Segment Open
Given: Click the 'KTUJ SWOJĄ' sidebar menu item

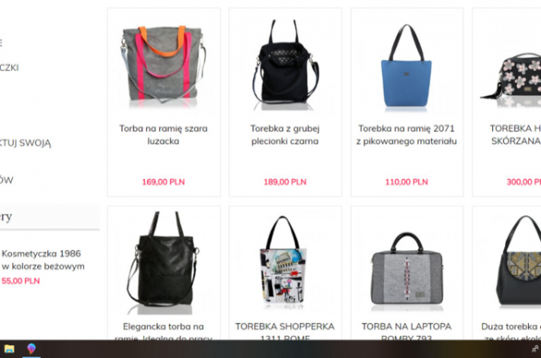Looking at the screenshot, I should pyautogui.click(x=25, y=142).
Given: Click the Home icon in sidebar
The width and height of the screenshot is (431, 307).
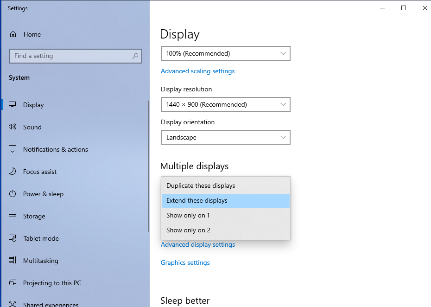Looking at the screenshot, I should pyautogui.click(x=13, y=34).
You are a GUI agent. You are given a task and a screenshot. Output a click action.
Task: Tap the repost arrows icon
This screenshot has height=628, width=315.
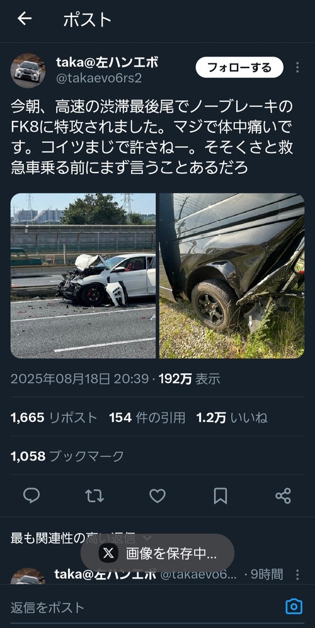pos(95,496)
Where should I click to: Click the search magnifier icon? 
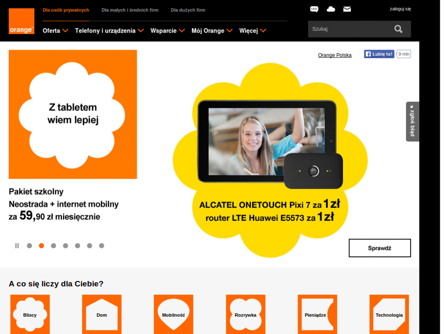pos(398,29)
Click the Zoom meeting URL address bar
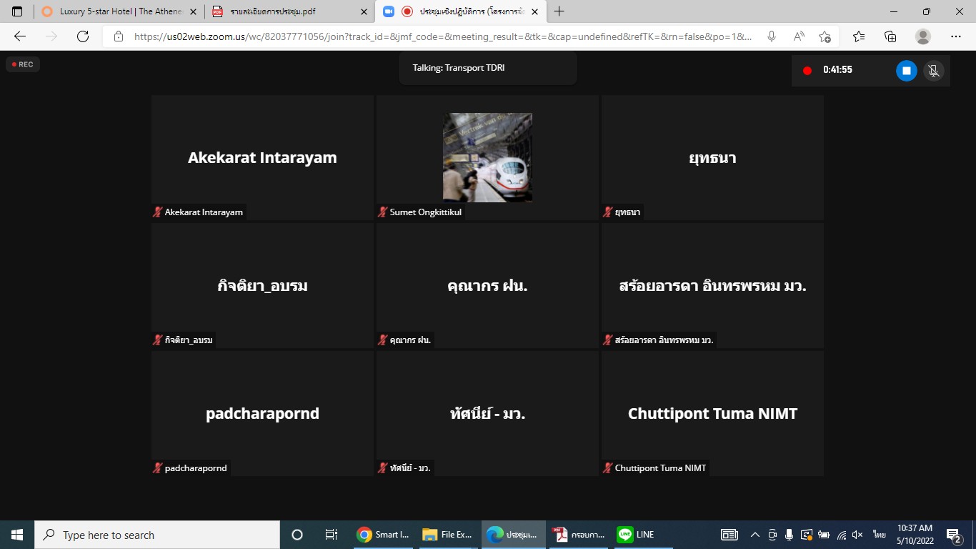 [443, 36]
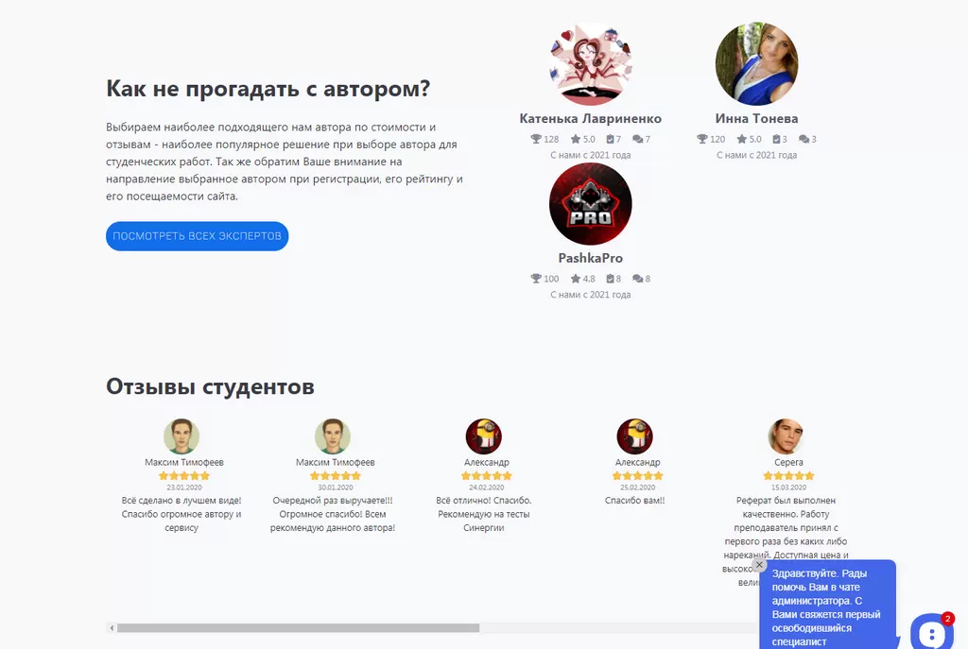Screen dimensions: 968x649
Task: Click Серега's reviewer avatar
Action: 786,436
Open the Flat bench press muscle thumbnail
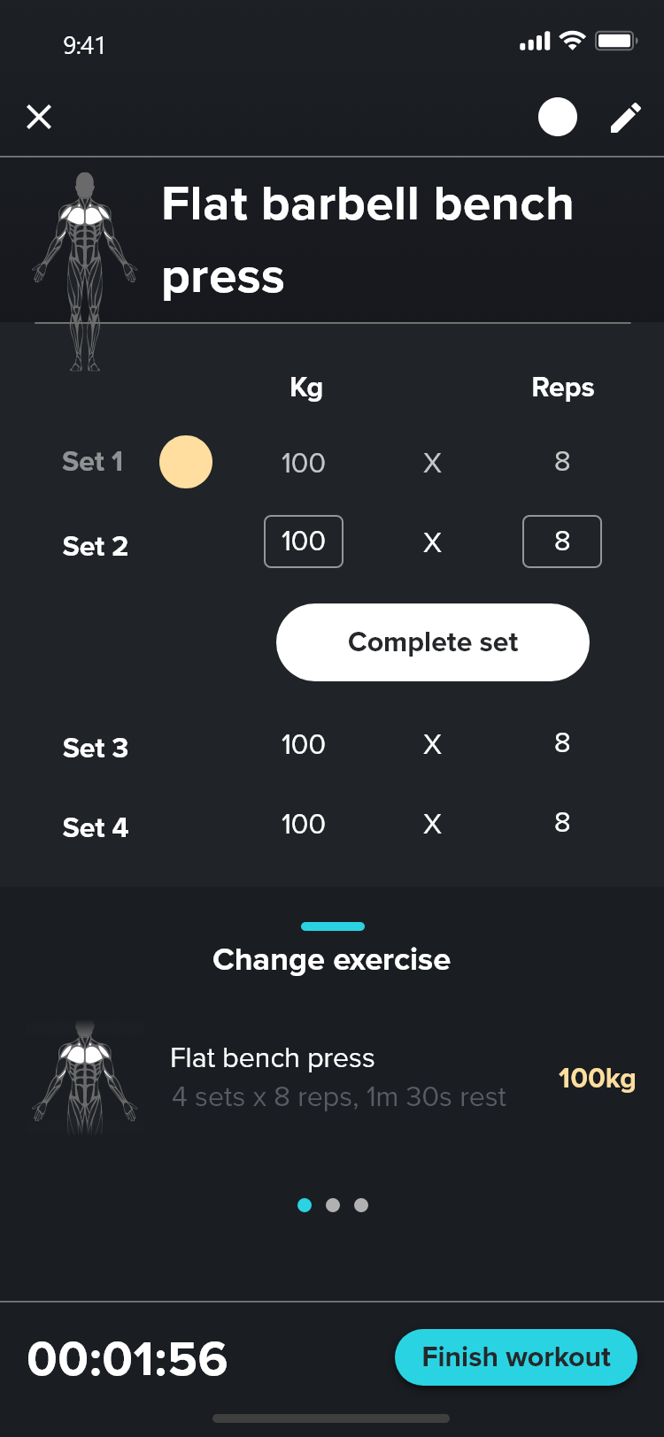Viewport: 664px width, 1437px height. 85,1078

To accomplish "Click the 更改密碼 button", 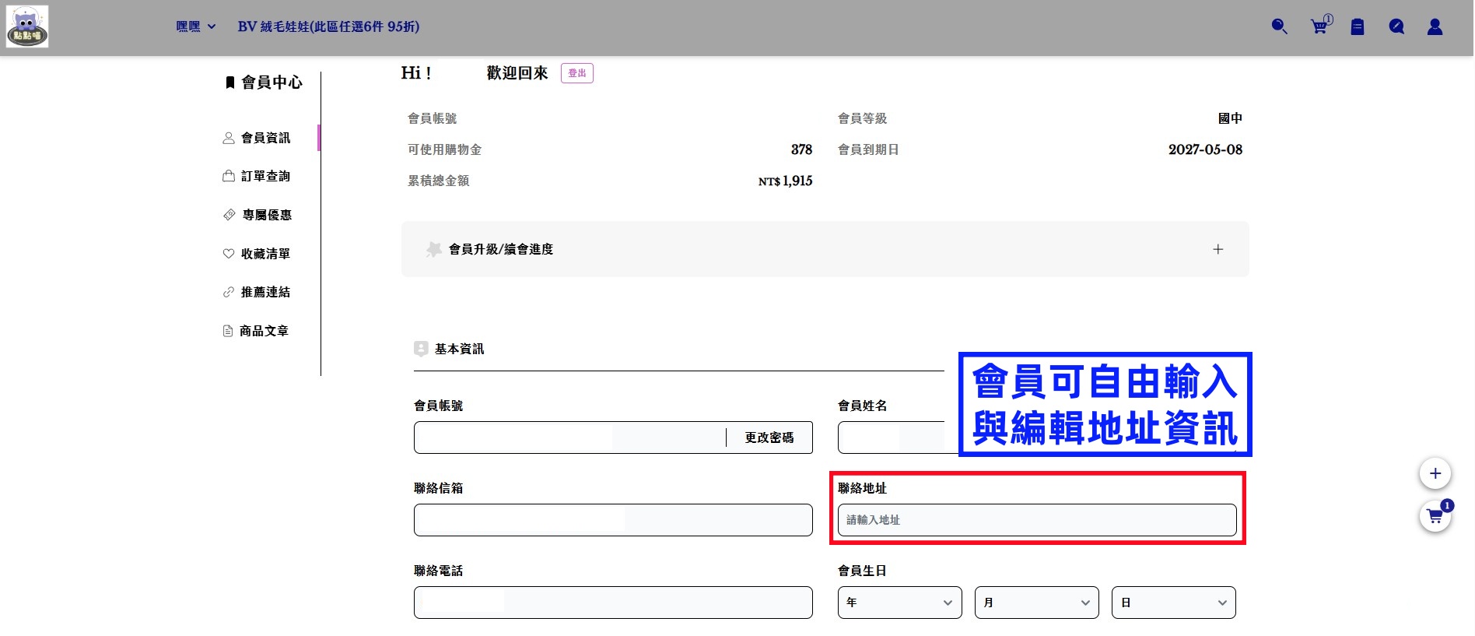I will tap(769, 437).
Segment Closed
* **EXERCISE**: Exactly the lines starting at the one above with "The width and" and ending at the one with "Task: Tap the repost arrows icon" should be printed, and nothing else. Omit the pictures.

* **RESPONSE TO THE TASK**:
The width and height of the screenshot is (431, 307).
Looking at the screenshot, I should pyautogui.click(x=13, y=34).
You are a GUI agent. You are given a task and a screenshot. Output a click action.
Task: Tap the repost arrows icon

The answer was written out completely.